MIHBench: Multi-Image Hallucination Benchmark

Paper: MIHBench: Can Multi-modal Large Language Models Understand Multi-Image Inputs? | ACM Multimedia 2025

Overview

MIHBench is a comprehensive benchmark for evaluating multi-image understanding and hallucination in Multi-modal Large Language Models (MLLMs). It contains 3,200 samples across 4 tasks (800 samples each), with each sample containing 2-4 images.

Tasks

Task # Images Description
Count 2 Determine whether the same number of a target object appears in both images. 400 samples include injected distracting objects.
Existence (Adversarial) 3 Determine whether a target object exists in all images, with adversarially selected objects (rare, confusing).
Existence (Popular) 3 Determine whether a target object exists in all images, using commonly known objects.
Existence (Random) 3 Determine whether a target object exists in all images, using randomly selected objects.

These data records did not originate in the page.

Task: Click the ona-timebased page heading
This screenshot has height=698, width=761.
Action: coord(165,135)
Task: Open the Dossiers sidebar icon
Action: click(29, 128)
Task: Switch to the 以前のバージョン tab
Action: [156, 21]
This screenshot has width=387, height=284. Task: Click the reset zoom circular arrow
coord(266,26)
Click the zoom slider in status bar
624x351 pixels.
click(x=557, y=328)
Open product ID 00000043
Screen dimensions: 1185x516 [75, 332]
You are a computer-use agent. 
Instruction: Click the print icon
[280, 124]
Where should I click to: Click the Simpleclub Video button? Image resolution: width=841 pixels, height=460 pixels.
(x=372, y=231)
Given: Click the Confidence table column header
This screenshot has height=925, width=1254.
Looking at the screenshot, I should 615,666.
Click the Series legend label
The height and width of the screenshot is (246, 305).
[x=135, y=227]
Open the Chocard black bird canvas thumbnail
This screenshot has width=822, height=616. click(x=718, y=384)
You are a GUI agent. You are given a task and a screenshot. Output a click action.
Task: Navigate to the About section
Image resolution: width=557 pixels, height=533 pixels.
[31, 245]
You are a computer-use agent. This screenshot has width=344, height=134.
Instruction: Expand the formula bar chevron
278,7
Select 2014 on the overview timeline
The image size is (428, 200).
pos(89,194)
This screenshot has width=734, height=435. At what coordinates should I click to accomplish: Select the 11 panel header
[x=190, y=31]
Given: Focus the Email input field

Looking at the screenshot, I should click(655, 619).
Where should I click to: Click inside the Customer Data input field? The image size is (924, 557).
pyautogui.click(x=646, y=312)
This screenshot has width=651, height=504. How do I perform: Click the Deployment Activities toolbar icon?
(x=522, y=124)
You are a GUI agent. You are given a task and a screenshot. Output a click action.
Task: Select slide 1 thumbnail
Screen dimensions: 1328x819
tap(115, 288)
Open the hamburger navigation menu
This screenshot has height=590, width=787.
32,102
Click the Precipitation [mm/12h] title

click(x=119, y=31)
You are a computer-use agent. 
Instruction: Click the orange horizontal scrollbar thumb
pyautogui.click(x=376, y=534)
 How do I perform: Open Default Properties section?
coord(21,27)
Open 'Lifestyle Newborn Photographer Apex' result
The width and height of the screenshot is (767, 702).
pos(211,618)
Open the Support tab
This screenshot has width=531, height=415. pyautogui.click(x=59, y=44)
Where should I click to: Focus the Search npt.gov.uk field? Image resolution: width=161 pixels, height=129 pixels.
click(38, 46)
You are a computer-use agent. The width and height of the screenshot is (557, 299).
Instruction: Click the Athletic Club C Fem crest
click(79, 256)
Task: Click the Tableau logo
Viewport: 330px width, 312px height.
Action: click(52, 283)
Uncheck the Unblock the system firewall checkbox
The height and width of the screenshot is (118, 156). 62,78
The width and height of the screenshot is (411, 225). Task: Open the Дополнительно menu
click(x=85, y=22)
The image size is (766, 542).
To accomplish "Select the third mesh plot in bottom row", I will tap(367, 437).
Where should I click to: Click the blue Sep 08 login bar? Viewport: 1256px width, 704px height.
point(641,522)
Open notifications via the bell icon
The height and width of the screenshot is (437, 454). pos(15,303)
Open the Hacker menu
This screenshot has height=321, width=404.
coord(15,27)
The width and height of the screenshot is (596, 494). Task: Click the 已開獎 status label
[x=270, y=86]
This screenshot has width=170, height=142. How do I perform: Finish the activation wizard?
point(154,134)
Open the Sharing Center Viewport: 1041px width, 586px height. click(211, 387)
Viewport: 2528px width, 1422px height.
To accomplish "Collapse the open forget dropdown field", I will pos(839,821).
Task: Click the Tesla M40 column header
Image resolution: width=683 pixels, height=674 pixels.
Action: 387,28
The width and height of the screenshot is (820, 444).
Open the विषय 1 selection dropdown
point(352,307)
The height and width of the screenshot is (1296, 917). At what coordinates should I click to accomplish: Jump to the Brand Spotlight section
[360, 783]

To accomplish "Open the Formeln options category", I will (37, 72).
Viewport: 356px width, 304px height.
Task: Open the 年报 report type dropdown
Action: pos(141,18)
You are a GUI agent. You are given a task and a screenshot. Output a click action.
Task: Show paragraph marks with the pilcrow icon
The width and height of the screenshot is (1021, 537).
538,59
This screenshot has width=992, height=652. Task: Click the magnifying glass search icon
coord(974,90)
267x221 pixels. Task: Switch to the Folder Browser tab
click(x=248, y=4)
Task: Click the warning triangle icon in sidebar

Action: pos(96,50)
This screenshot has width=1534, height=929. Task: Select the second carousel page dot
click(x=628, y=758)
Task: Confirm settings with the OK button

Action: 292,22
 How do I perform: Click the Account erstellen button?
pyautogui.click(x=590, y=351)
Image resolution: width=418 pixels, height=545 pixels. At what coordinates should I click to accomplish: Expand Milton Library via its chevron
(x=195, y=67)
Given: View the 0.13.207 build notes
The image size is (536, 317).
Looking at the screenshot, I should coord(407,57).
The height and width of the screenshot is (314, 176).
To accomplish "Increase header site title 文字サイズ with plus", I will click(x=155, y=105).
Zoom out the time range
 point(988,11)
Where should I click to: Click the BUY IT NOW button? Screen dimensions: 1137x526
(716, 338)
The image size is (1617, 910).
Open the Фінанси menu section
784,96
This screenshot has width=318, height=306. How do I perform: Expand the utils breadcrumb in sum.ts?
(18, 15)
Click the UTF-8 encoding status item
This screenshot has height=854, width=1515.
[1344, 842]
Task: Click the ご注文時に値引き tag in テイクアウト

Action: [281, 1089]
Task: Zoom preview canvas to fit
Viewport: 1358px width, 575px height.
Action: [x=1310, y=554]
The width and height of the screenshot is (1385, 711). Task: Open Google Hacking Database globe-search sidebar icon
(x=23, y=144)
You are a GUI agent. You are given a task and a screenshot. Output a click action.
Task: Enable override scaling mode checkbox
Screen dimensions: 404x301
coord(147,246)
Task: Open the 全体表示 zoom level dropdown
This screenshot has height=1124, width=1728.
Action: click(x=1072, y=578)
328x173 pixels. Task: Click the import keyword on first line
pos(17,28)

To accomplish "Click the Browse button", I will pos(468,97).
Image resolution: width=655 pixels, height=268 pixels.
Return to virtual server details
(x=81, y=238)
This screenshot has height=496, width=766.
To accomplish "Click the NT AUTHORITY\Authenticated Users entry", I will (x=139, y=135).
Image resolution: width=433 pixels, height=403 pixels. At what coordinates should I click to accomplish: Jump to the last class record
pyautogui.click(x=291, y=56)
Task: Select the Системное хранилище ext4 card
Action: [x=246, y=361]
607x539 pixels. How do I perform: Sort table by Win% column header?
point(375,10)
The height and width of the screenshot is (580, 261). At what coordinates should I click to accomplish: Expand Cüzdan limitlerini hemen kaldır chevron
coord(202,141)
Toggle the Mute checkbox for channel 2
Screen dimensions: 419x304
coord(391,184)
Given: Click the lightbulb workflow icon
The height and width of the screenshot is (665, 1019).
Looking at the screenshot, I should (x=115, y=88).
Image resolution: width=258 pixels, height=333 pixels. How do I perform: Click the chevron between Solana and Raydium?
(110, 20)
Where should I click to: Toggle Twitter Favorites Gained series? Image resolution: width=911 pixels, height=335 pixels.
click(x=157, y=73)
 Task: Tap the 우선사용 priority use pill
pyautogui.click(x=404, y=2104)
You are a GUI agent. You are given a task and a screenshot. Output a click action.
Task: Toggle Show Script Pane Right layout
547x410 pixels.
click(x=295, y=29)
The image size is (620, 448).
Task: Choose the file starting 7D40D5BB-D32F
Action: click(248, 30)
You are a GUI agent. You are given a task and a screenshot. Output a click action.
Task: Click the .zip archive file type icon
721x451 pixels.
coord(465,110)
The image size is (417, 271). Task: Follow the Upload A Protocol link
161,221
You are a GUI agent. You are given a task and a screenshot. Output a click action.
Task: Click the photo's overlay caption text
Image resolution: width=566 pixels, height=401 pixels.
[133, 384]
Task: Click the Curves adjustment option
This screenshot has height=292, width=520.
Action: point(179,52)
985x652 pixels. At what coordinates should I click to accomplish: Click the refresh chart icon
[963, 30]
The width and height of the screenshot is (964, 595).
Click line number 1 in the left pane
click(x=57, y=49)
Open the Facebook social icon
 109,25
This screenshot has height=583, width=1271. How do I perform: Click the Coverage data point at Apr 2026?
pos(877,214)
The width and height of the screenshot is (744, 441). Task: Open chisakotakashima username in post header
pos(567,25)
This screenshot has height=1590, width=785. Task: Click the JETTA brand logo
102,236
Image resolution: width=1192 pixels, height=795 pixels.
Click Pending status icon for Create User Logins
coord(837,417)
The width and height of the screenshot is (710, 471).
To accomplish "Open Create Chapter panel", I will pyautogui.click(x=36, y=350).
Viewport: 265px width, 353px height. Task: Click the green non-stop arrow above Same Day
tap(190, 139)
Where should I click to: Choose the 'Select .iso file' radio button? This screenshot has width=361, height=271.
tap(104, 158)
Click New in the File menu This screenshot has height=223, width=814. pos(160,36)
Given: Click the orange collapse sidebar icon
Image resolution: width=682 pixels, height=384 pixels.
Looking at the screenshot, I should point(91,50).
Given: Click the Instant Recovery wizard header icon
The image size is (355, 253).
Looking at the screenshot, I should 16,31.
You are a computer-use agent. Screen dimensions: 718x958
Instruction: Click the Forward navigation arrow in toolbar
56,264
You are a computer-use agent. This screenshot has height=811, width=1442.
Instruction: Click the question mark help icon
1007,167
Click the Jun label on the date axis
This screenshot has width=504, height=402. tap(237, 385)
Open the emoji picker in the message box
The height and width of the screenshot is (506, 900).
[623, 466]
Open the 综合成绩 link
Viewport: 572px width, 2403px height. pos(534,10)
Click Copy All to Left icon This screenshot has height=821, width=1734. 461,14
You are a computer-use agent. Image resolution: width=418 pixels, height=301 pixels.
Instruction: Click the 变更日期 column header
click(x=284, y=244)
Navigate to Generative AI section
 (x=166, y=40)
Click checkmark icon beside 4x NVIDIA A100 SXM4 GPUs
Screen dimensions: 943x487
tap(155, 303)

Note: A 5th task (ID Consistency) will be added in a future update.

Dataset Schema

Common columns (all tasks)

Column Type Description
images list[image] 2-4 images (PIL Image objects)
question str Natural language question about the images
label str Ground truth answer ("yes" or "no")
task str Task identifier
num_images int Number of images in the sample
image_names list[str] Source image filenames

Additional columns (Count task only)

Column Type Description
injected bool Whether distracting objects were injected into the question
object_counts str JSON string mapping image identifiers to object counts (e.g., '{"A": 1, "B": 1}')

Data Splits

Each task is a separate configuration/split with 800 samples (400 "yes", 400 "no").

Image Sources

  • Tasks 1-4: COCO (Common Objects in Context) dataset
  • Task 5 (ID Consistency, coming soon): CO3D dataset

Citation

If you use MIHBench in your research, please cite:

@inproceedings{mihbench2025,
  title={MIHBench: Can Multi-modal Large Language Models Understand Multi-Image Inputs?},
  author={},
  booktitle={Proceedings of the ACM Multimedia 2025},
  year={2025}
}

License

This dataset is released under the CC-BY-4.0 license. The underlying images are from COCO and CO3D, which have their own licenses.